(Collected data)
++++++++

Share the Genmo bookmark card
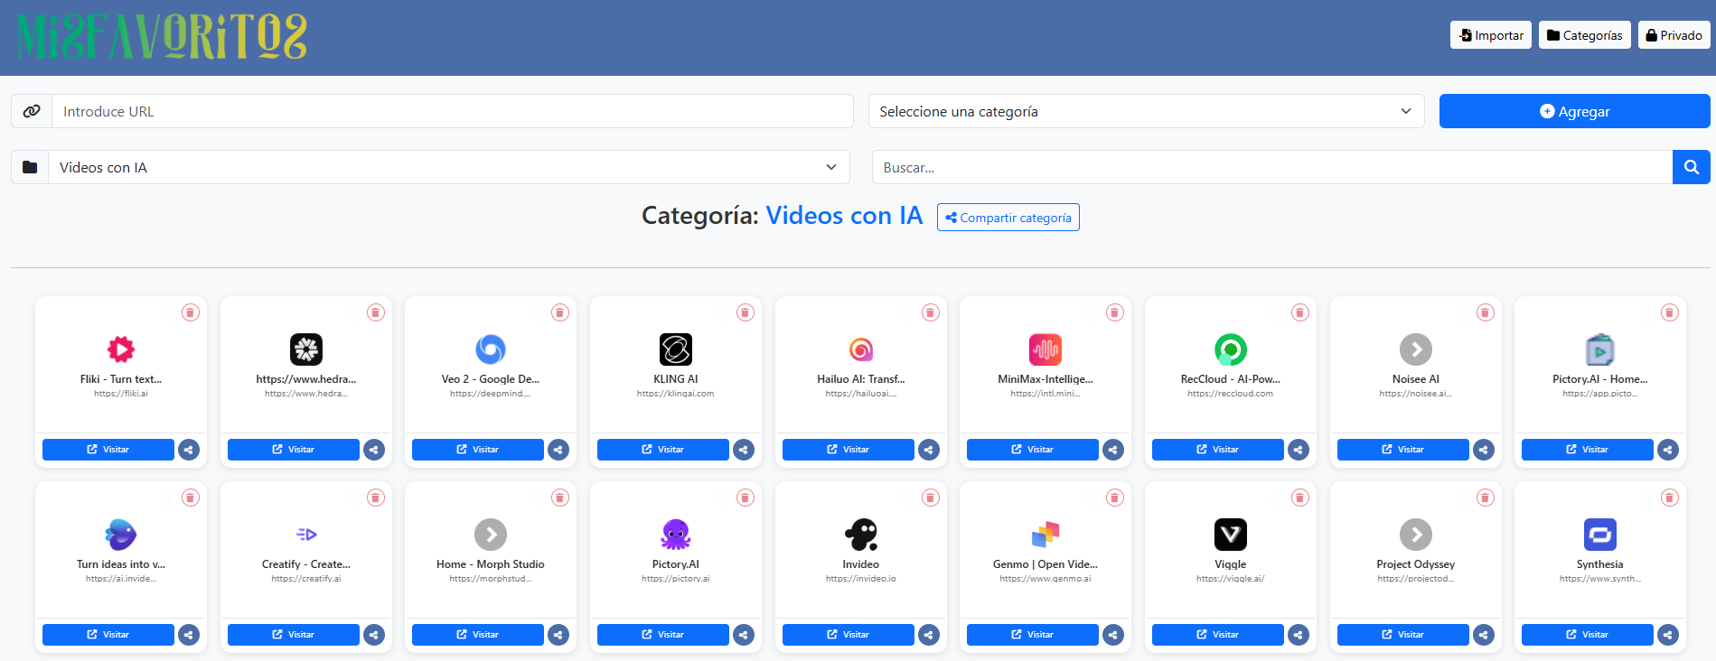The height and width of the screenshot is (661, 1716). click(1113, 635)

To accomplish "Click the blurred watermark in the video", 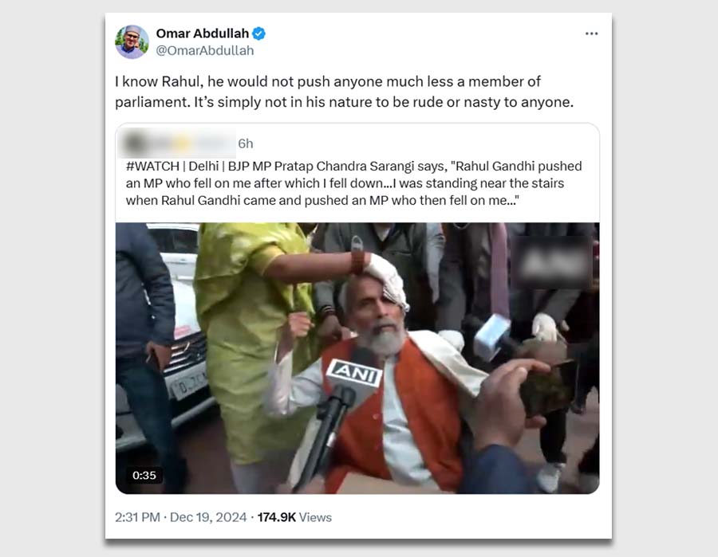I will point(553,262).
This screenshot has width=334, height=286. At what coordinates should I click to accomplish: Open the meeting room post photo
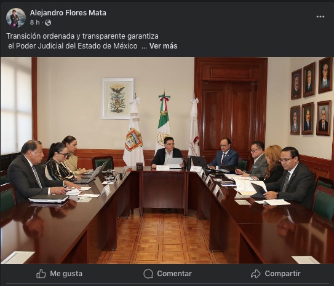pos(167,160)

++++++++

**Task details**
Each line from the line containing "This screenshot has" through the final line of the data above must be retyped exactly; nothing else, and no pictures, may appear.

**Output of the exercise**
This screenshot has width=334, height=286. At what coordinates should I click to accomplish: Open the meeting room post photo
pos(167,160)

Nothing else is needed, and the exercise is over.